- [What to work on]
Below are records. Transcribe exactly the lines from the one that contains "The width and" through the last line, leaving any pictures out.

- [The records]

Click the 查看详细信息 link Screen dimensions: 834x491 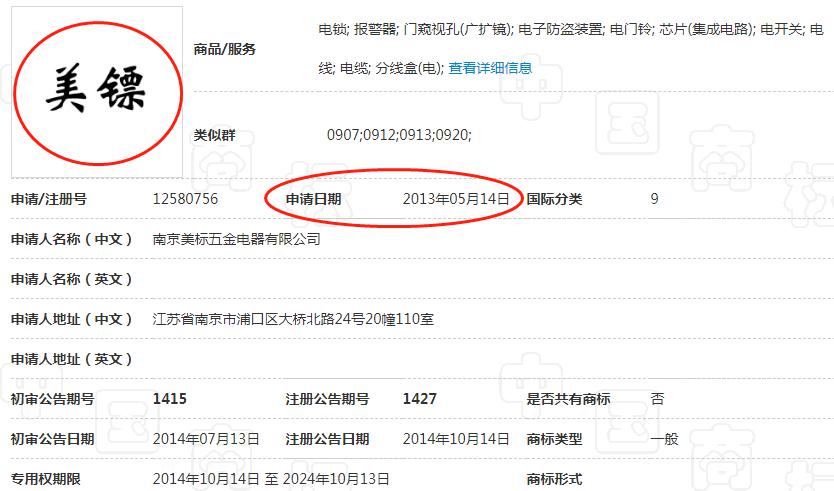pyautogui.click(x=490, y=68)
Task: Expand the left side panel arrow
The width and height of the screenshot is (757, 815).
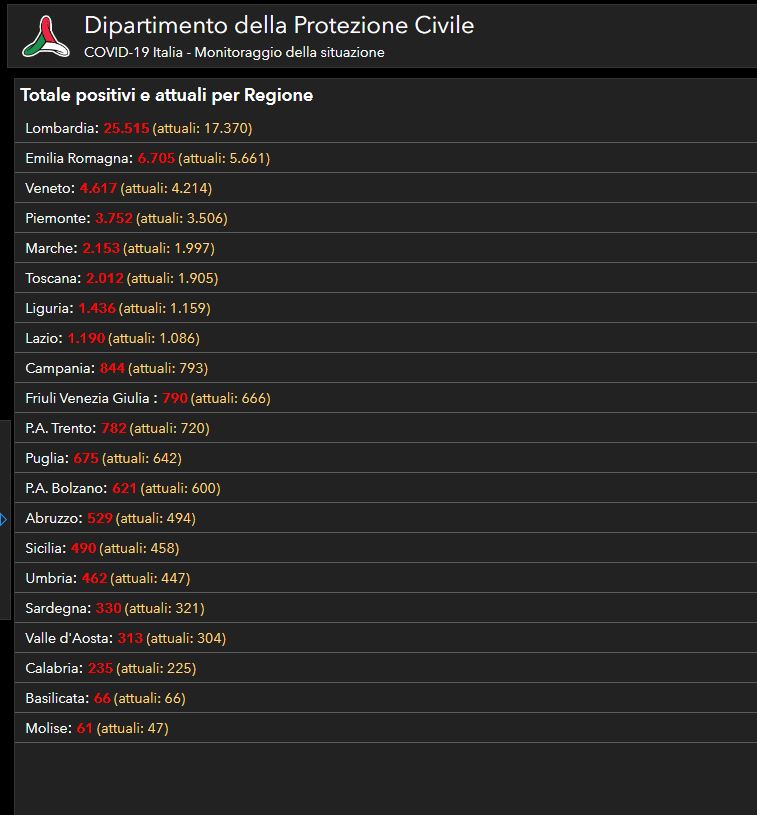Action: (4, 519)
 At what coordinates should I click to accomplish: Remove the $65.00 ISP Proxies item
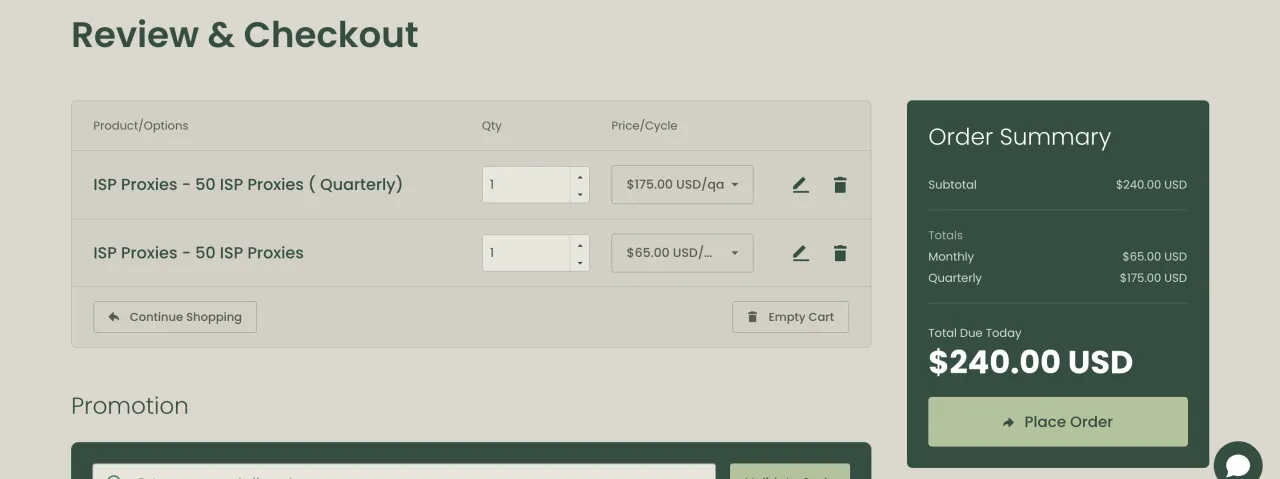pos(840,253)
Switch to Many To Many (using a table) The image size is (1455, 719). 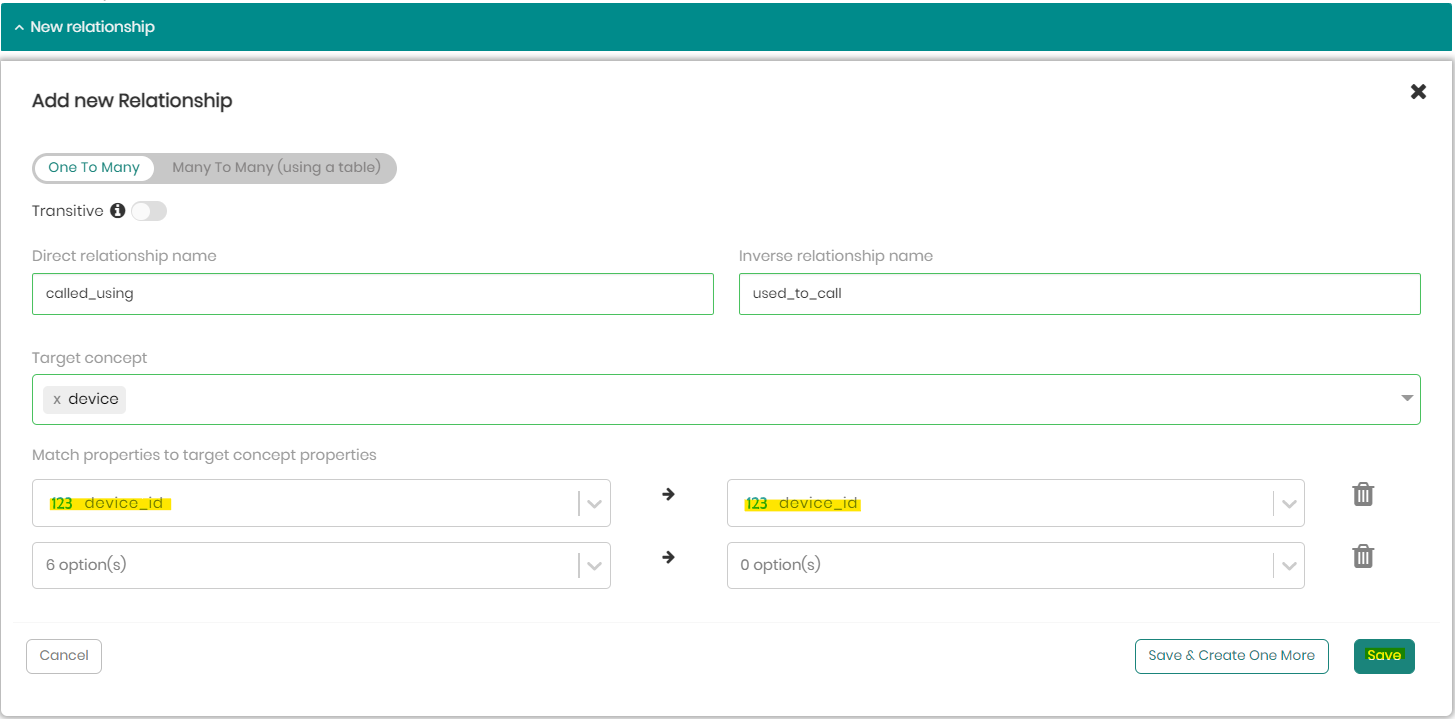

- [Task output]
The width and height of the screenshot is (757, 815).
Action: (4, 519)
 At what coordinates should I click to accomplish: Remove the $65.00 ISP Proxies item
pos(840,253)
Switch to Many To Many (using a table) The image size is (1455, 719). 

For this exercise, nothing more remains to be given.